■ Exercise ■
Reproduce, please, only the lines from the first line below to the line containing "1 [button] (463, 2107)", inclusive.

■ Provided data ■
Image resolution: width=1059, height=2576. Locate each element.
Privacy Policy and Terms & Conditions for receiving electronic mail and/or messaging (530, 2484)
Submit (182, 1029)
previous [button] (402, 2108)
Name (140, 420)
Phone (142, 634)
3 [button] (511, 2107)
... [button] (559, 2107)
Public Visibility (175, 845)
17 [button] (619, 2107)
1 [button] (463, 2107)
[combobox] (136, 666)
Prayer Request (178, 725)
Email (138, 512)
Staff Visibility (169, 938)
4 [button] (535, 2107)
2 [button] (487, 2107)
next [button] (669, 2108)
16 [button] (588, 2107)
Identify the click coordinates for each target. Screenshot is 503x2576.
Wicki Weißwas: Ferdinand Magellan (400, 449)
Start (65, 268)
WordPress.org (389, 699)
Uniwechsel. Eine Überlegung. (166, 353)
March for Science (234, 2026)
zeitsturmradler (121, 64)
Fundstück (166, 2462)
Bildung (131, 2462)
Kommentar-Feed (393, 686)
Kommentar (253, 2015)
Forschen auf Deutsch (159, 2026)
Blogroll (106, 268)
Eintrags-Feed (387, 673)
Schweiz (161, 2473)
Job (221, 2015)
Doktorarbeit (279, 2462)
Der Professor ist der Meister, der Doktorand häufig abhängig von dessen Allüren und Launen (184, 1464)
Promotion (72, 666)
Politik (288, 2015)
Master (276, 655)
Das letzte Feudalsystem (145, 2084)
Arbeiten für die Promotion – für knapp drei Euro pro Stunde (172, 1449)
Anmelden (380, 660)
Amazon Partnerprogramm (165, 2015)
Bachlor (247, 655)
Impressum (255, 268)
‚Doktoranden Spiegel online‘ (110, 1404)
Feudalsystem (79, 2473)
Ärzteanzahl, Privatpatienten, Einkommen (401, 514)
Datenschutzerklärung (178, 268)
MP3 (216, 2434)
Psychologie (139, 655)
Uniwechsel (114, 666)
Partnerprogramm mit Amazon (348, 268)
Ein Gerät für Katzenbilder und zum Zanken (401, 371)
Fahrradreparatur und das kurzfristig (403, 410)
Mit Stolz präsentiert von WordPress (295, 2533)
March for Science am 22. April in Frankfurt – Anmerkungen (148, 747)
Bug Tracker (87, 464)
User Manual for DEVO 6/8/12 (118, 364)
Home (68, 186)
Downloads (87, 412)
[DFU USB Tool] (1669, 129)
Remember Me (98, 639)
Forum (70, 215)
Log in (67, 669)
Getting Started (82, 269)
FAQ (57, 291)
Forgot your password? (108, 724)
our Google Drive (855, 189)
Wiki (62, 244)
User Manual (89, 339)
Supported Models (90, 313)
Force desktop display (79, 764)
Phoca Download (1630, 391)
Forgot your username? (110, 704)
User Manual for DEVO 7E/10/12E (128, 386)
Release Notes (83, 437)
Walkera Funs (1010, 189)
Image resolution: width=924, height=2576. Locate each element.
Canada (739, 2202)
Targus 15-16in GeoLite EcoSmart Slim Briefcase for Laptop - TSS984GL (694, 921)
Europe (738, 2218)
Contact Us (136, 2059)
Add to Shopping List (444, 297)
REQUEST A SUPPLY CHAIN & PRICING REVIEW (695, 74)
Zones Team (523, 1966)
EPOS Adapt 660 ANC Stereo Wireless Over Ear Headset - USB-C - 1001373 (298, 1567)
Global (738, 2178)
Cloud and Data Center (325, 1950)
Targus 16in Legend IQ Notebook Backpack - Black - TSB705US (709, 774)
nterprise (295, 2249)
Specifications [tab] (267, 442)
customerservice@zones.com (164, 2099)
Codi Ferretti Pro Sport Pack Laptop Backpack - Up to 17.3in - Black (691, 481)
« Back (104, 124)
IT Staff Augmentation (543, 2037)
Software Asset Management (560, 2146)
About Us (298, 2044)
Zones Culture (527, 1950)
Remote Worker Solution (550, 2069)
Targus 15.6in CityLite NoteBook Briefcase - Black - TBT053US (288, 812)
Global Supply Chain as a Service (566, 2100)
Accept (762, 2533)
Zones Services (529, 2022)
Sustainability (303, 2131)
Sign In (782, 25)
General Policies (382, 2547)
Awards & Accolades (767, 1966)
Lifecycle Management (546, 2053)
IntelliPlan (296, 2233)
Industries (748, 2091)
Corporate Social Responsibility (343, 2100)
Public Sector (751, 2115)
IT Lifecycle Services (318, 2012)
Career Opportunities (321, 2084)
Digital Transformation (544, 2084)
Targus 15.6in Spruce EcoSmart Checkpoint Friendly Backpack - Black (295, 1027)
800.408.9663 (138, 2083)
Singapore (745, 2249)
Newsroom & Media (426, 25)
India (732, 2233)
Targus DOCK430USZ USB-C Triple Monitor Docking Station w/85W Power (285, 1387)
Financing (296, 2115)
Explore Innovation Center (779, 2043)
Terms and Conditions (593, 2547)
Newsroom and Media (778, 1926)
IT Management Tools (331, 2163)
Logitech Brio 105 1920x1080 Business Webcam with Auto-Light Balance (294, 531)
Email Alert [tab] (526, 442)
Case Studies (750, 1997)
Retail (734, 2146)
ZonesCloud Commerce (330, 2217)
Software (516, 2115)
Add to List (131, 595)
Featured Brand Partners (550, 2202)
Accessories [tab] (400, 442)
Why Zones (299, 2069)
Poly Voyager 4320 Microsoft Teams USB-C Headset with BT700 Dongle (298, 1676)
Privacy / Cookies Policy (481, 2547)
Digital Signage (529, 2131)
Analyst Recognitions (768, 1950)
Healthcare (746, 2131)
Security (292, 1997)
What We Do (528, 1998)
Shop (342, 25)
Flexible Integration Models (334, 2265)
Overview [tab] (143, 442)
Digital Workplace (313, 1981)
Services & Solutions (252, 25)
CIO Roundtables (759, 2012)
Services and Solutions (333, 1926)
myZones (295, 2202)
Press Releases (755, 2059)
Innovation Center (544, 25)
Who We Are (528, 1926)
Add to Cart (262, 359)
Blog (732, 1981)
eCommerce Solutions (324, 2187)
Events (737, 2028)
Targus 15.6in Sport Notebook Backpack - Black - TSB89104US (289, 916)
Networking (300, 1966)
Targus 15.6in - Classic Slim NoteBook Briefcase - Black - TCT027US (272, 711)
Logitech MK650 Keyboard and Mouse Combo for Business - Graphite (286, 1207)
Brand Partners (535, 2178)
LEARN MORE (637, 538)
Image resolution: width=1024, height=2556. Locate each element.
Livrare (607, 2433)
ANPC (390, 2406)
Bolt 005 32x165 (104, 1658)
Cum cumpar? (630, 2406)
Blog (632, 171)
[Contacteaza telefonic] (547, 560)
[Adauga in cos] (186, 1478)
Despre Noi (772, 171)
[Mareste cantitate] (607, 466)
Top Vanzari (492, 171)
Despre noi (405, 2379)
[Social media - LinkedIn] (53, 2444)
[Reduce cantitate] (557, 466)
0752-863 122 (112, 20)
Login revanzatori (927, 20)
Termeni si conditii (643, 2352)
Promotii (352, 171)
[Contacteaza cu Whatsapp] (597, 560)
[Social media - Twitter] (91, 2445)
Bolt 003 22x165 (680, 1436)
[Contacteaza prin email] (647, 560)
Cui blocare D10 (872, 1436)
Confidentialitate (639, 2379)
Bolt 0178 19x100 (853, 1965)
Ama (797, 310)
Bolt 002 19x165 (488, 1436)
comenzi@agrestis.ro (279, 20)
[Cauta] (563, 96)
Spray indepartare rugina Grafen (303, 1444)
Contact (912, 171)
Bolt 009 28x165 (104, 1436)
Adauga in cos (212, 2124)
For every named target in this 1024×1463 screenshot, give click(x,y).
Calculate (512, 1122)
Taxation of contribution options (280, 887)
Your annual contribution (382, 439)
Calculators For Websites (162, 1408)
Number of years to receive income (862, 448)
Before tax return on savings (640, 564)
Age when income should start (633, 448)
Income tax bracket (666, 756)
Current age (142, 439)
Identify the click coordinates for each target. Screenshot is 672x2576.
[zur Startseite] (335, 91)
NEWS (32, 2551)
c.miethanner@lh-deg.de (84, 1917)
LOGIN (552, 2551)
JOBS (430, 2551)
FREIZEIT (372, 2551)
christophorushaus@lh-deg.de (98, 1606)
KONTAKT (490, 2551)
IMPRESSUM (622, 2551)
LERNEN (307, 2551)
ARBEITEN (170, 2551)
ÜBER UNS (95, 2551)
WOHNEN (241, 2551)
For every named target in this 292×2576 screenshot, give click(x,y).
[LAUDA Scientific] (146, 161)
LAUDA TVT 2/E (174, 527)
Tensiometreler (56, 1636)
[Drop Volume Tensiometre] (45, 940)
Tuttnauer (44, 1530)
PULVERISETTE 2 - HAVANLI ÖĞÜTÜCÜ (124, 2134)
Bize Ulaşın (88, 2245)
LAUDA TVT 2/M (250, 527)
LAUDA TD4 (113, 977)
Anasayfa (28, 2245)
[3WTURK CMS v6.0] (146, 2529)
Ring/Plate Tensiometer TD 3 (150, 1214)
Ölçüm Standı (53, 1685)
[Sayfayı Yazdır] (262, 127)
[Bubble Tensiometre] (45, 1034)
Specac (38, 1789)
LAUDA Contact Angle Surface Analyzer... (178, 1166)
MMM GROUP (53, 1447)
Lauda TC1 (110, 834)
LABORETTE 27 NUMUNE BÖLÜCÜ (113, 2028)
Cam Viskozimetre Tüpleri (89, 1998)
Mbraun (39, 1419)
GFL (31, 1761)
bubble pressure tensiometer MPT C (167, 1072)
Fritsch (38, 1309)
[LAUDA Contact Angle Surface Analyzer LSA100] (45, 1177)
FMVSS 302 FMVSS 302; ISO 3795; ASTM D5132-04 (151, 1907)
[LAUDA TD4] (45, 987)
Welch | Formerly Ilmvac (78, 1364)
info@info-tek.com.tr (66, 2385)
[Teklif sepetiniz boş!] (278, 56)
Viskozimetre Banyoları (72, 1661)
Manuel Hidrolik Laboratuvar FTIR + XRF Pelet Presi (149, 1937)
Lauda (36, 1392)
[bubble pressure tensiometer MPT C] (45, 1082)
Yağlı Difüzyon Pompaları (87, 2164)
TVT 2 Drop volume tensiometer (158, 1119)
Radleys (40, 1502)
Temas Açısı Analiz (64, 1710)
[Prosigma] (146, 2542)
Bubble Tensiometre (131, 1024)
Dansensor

■ Response to this task ■
Image resolution: width=1059, height=2576. Locate each element.
Privacy Policy and Terms & Conditions for receiving electronic mail and/or messaging (530, 2484)
Submit (182, 1029)
previous [button] (402, 2108)
Name (140, 420)
Phone (142, 634)
3 [button] (511, 2107)
... [button] (559, 2107)
Public Visibility (175, 845)
17 [button] (619, 2107)
1 [button] (463, 2107)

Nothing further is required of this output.